# Start of Provided text
California State Senator Nancy Skinner (D-Berkeley) brushed off the threat saying that the state is too big and the economic opportunities too great to ignore.

At the same time, bills have been introduced, or are being talked about in New York, South Carolina and elsewhere, some with direct pay-to-play concepts in them.

This is mostly about Division I college football and men’s college basketball; that’s where the money is. But while the politicians preen about supporting athletes, the implications of this legislation are much more far-reaching:

(1) The California bill tries to protect the ability of a school to continue to have an apparel, shoe and equipment sponsor such as Nike, adidas, Under Armour and so on, but leaves a gaping loophole that does not require students to support such agreements “when not engaged in team activities.”

You can see the ads now: “Johnny Jones has to wear Nike on the court, but he kicks back in Under Armour.” What’s Nike – or any of the other big brands – going to think about that?

(2) The likely scenario is for all of the brands to sign fewer schools – many fewer – and to concentrate their attention on signing the top high school players so that they are locked up when they are in college, especially for football, where players are only eligible for the NFL Draft three years after finishing high school.

(3) This will result in a cash shortage that will be significant by 2025-26 for those schools without longer-term agreements and the pressure will be for either more money from the university to support athletic teams, or to cut teams.

(4) This will take some years into the future, but watch out for any change to the rules concerning the number of sports which must be competed in to maintain Division I status. The NCAA requirements for Division I status currently specify:

“Division I member institutions have to sponsor at least seven sports for men and seven for women (or six for men and eight for women) with two team sports for each gender. Each playing season has to be represented by each gender as well.”

If this goes down due to a dip in revenues across the country from support going to athletes instead of to athletic departments, the first sports on the chopping block will be those which generate only modest revenue, such as soccer, track & field, diving, swimming, wrestling and so on, the so-called “Olympic sports.”

It won’t have an impact on the U.S. team for Paris in 2024, but could certainly be felt for Los Angeles in 2028 and beyond. And it won’t hurt just American athletes, but many foreign athletes who receive scholarships at NCAA schools, especially in track and swimming.

Is this a reason for Newsom not to sign the bill? He likely hasn’t any appreciation of this aspect of the proposed law, since he’s fixated on the relatively small number of athletes who will reap the rewards from this legislation and not what it means more broadly. From the USA Today story, he said “in one respect there’s a racial component. Close to 90% of these coaches are white and the majority of Division I basketball players are black. The plurality of Division I football players are black.”

On top of all of the other issues facing the United States Olympic & Paralympic Committee, this is another one that needs to be planned for. The USOPC has a Collegiate Advisory Council that is already working for waivers of existing NCAA rules prohibiting off-season coaching of world-class collegiate athletes by their school coaches, and to allow training support and expenses provided by the USOPC or the National Governing Bodies.

But those changes won’t matter much if schools simply drop sports to lessen the costs of their athletic programs, leaving fewer students who are also athletes.
# End of Provided text
# Start of Material
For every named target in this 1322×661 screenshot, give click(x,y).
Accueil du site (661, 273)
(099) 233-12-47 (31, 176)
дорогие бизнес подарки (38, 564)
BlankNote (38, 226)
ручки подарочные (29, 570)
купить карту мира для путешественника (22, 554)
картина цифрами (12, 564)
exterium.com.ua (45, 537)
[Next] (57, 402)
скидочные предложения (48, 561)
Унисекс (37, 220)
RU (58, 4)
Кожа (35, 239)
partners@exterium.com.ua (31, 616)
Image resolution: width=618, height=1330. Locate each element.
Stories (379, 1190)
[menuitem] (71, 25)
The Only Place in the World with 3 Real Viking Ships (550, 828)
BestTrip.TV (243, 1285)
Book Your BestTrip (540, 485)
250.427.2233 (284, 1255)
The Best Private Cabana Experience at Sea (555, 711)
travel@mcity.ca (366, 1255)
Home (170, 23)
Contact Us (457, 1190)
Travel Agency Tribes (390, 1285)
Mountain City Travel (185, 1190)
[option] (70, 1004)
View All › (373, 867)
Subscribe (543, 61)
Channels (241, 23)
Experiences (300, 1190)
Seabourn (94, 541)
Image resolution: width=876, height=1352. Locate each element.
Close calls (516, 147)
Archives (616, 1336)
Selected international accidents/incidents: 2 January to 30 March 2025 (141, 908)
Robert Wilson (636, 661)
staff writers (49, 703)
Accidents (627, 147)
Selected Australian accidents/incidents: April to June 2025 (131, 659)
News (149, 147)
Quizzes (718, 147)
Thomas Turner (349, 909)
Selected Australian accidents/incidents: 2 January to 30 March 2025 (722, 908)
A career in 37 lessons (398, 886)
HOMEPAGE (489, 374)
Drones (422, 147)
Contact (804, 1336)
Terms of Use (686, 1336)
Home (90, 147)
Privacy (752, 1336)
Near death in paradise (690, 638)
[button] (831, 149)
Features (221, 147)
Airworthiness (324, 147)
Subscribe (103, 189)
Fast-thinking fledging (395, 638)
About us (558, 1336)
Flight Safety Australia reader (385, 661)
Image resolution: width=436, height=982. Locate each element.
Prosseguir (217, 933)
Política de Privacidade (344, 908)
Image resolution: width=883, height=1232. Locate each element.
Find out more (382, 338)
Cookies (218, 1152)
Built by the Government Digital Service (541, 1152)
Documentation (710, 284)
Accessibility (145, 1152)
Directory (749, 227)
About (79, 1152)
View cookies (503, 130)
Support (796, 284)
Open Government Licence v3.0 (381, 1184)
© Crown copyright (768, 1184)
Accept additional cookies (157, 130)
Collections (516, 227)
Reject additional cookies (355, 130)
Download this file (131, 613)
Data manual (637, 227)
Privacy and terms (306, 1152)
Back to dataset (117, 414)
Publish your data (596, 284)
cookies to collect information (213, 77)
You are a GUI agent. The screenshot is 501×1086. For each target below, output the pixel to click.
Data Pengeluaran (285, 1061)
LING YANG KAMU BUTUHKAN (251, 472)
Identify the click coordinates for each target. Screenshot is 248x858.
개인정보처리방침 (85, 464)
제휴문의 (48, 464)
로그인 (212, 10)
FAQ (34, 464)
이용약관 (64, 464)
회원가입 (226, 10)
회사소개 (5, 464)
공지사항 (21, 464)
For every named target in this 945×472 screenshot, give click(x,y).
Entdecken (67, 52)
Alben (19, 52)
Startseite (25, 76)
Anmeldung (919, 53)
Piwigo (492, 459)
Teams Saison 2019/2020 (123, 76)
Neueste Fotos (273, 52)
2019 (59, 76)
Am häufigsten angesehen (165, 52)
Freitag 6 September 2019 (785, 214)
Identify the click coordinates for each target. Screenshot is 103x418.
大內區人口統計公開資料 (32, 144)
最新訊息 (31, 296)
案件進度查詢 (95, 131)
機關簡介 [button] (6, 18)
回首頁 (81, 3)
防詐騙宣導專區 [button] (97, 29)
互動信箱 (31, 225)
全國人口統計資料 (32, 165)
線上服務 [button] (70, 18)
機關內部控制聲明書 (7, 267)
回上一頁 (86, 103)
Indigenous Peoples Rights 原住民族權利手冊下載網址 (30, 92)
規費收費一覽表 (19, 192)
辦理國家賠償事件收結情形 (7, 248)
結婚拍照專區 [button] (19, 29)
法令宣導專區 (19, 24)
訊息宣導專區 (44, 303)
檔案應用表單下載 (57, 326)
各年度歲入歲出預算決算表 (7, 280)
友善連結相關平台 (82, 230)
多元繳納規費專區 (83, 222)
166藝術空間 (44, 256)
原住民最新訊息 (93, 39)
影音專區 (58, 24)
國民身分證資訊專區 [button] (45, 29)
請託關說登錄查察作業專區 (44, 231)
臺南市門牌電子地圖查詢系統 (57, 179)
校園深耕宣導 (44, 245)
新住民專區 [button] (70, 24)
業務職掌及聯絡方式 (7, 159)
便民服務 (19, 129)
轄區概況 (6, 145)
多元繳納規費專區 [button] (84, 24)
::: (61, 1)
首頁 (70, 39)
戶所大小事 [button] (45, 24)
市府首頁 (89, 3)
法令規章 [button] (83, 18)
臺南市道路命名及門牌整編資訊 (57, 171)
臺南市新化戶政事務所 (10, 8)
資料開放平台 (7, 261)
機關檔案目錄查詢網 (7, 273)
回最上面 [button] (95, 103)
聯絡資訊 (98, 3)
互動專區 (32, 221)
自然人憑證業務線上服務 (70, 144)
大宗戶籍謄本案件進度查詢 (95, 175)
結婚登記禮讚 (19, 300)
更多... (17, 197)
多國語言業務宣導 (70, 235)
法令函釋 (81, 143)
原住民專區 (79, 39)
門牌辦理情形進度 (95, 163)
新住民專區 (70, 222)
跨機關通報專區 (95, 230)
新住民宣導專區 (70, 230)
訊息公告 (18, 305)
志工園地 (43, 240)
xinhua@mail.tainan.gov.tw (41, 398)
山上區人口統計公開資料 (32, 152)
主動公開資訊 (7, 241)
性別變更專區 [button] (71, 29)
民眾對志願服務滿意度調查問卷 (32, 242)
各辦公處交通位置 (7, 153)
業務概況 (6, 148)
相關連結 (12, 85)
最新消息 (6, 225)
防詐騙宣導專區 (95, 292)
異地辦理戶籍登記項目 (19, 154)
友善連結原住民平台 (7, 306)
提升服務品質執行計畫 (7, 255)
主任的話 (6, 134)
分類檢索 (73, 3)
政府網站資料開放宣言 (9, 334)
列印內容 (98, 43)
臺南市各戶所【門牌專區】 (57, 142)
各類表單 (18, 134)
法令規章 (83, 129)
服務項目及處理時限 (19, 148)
# End of Material
> [Tasks]
A – According to the college sports article, by which season will the cash shortage be significant for schools without longer-term agreements?
B – Do these statements agree with the college sports article? Answer yes or no for each, quoting the deciding words. (i) Nancy Skinner is a Republican state senator. (ii) Football players are eligible for the NFL Draft three years after finishing high school. (iii) The change will affect the U.S. team for Paris in 2024.
C – Which sports does the college sports article name as the first on the chopping block?
Answer from the text alone, without the records.

> [Answers below]
A – 2025-26

B –
(i) No: "California State Senator Nancy Skinner (D-Berkeley)"
(ii) Yes: "players are only eligible for the NFL Draft three years after finishing high school"
(iii) No: "It won’t have an impact on the U.S. team for Paris in 2024"

C – Soccer, track & field, diving, swimming, wrestling